And what that tells me is, you’re into real estate investing, you want to make some money in real estate, maybe you’re already making it, maybe you’re not making as much as you want and you want to make more. And if you’re really serious about it, about learning how to invest in real estate the right way, with regard to learning the lead machine building blocks to attract better leads, the language patterns to get more sellers to accept your offers, and how to creatively finance your deals without using your money or credit. I mean it’s with those three things where the real money is made.
Join me at the next Epic Intensive Lead Machine Workshop in Manhattan Beach, California, July 18th through the 20th, where we can work on all of this stuff together in person. Reserve your seat at epicintensive.com. It’s Manhattan Beach, California, it’s the beach, it’s right there in the city’s name. It’s the middle of summer, bring the family, make a vacation out of it. Go to epicintensive.com and let’s make it happen.
Paul Tomko: I joined Epic Insiders because I’m just starting real estate new, I was doing engineering a couple of months ago. And I knew I didn’t have the time starting a new career to learn everything on my own. I didn’t want to make all the mistakes on my own, I didn’t have the time to learn everything on my own. So I knew Matt, I’ve been listening to his podcast for about a year now, and I just trusted him, I believe in his character. So I hired him, I just wanted to go all out and work with the best that I knew at the time. Because again, I just wanted to learn from his mistakes, and basically just leverage his knowledge so I could get up and running very quickly.

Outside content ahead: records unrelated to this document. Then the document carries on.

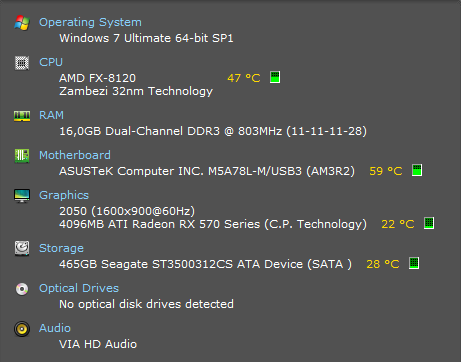Click the graphics card temperature status indicator
This screenshot has width=461, height=362.
coord(429,223)
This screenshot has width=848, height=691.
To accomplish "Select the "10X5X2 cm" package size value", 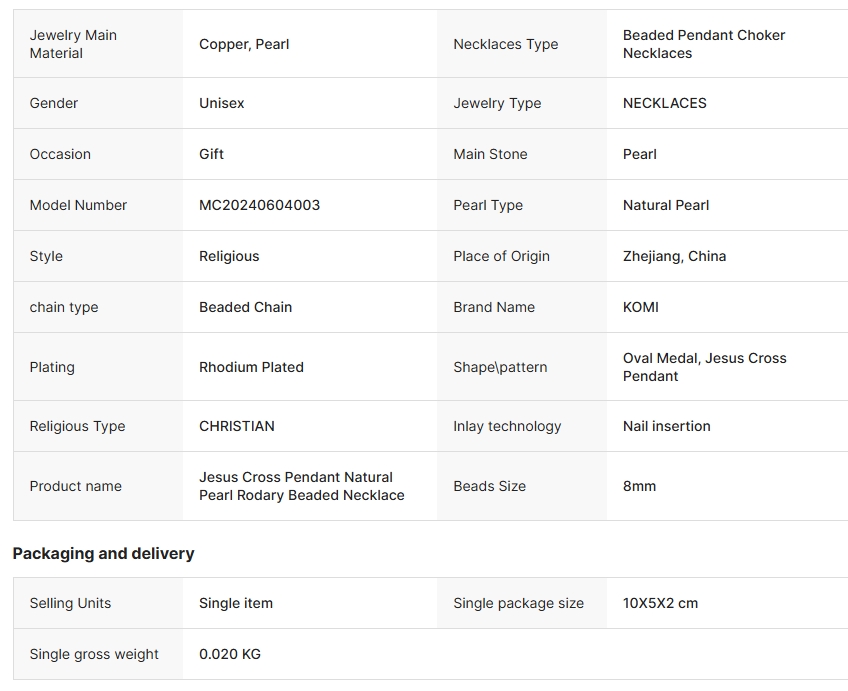I will point(660,603).
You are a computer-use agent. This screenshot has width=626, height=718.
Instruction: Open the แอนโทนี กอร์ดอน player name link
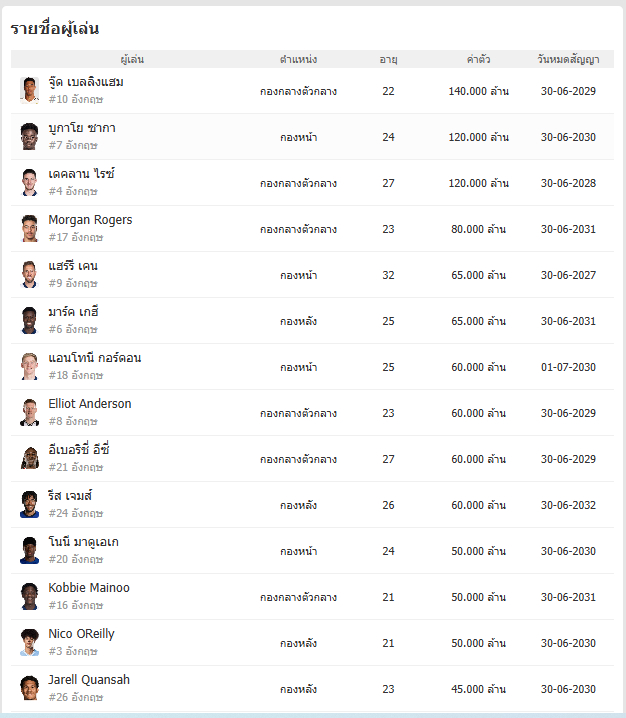tap(95, 358)
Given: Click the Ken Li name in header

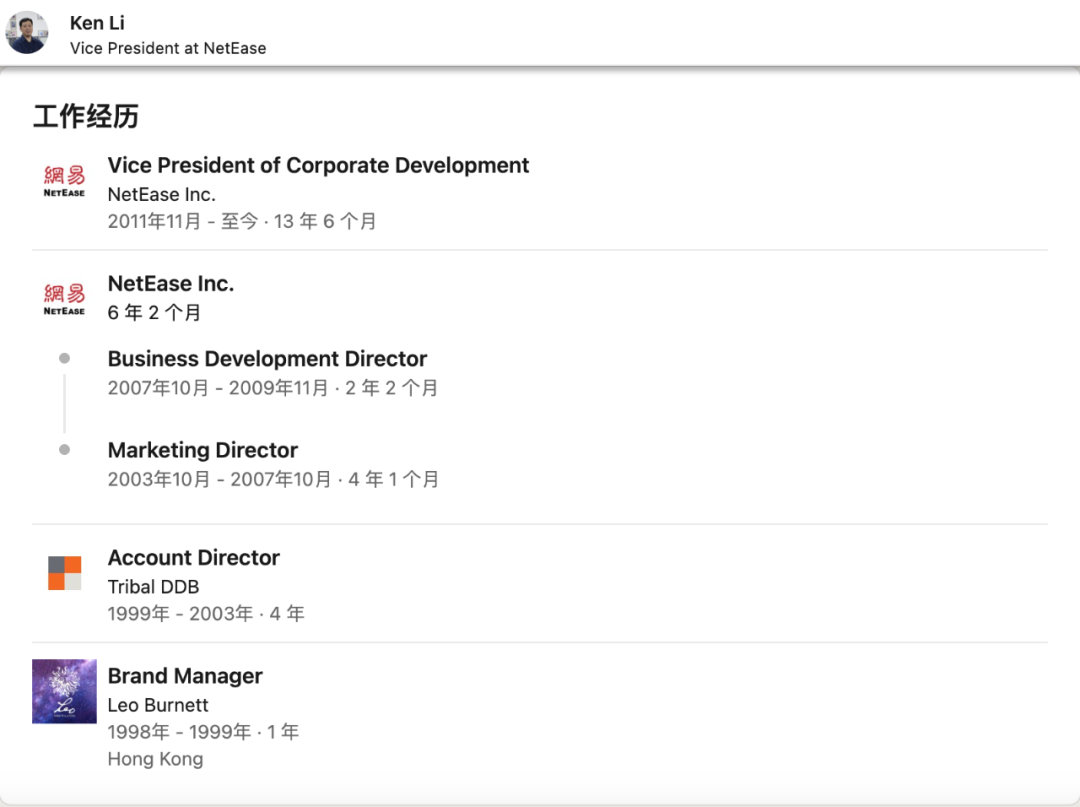Looking at the screenshot, I should (97, 23).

Speaker 1: This is Theriault Media.
Ryan Daniel Mor: If you’re putting content on the internet, you better understand things like search engine optimization, just like if you are a real estate investor, you better understand wholesaling or short sales or whatever your lane is.

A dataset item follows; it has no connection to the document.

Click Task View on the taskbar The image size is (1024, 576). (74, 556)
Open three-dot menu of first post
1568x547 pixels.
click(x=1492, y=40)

Ryan: So my lane in the physical products world has to have an arm of amazon.com, otherwise, I’m going to be playing from behind.
Matt: All right. So hello, on today’s episode of Thought Leader Thursday I’m joined by an accomplished and serial entrepreneur, author and investor whose main focus is on creating lifestyle freedom, helping people create lasting businesses and investing the profits wisely. That’s important, while enjoying a higher quality of life and working less. He is driven by the belief that entrepreneurs solve problems and that the world needs more empowered entrepreneurs. As the founder of capitalism.com, his mission is to empower the next generation of entrepreneurs to create jobs, pay taxes, contribute to the economy, and uplift their families and local communities to create a better world. So please help me welcome to the show, Mr. Ryan Daniel Moran. Ryan, welcome to Epic Real Estate investing.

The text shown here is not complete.